1. A method for determining a water cut of an oil-water mixture produced from an oil well, the method comprising:
placing at least one Venturi tube in a well, through which the oil-water mixture produced from a selected well segment enters a borehole,
measuring pressure at an inlet of the Venturi tube and in a throat of the Venturi tube during production process,
measuring by temperature sensors a flow temperature of the produced oil-water mixture at the Venturi tube inlet and a temperature of a wall of the Venturi tube in the Venturi tube throat, and
based on the results of the pressure and temperature measurements, determining the water cut of the oil-water mixture produced from the selected well segment.

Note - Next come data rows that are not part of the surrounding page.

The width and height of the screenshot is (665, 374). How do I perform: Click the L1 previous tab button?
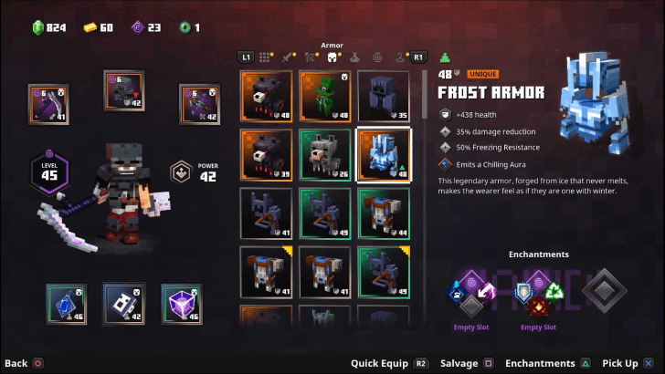[x=246, y=57]
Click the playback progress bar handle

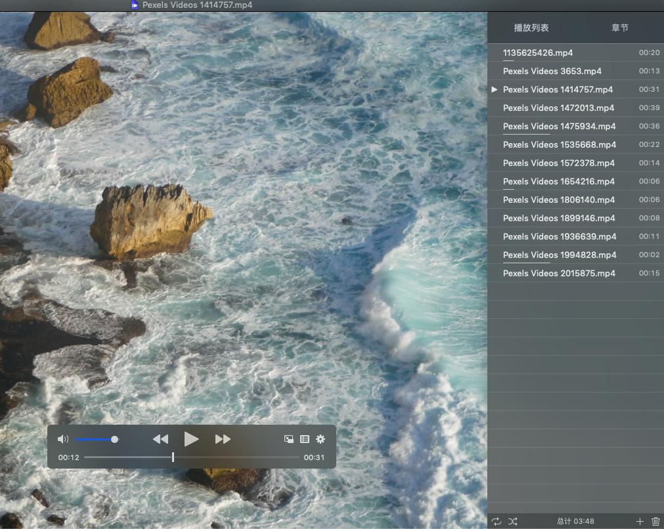[173, 457]
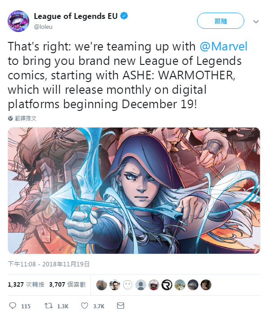Open League of Legends EU display name
This screenshot has width=269, height=320.
pos(76,16)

2. The method of claim 1, comprising additionally determining the water cut of the produced oil-water mixture using the measurement results of the pressure and temperature of the produced oil-water mixture downstream of the Venturi tube outlet.
3. The method of claim 1, comprising determining the water cut of the produced oil-water mixture using measurements of temperature variations of the produced fluid in the Venturi tube when the pressure in the well changes due to production rate change or production shut off.

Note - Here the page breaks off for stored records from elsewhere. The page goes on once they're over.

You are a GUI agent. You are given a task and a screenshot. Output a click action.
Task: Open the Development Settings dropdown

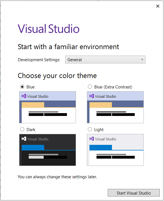tap(105, 60)
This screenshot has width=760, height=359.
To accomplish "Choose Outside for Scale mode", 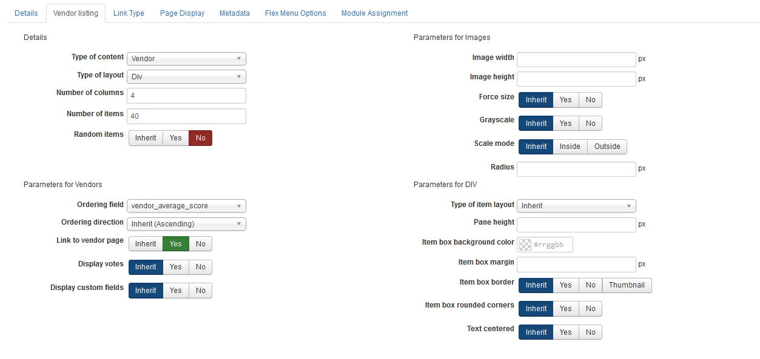I will tap(607, 147).
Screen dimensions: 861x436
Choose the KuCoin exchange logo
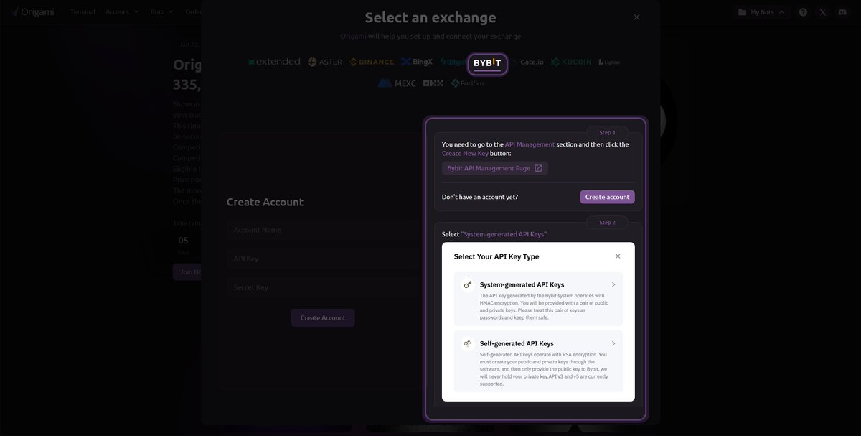pos(571,62)

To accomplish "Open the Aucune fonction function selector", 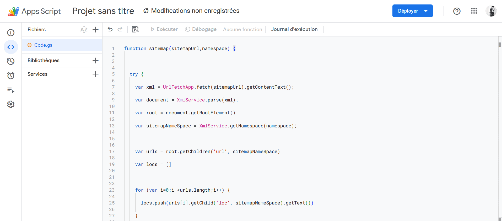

4. The method of claim 1, wherein for measuring the temperature at the Venturi tube inlet the temperature sensors are used arranged at a distance of 1 to 2 diameters of the Venturi tube before the Venturi tube constriction.
5. The method of claim 2, wherein for measuring the temperature downstream of the Venturi tube outlet the temperature sensors are used arranged at a distance of 10-20 diameters of the Venturi tube upstream of the the Venturi tube throat.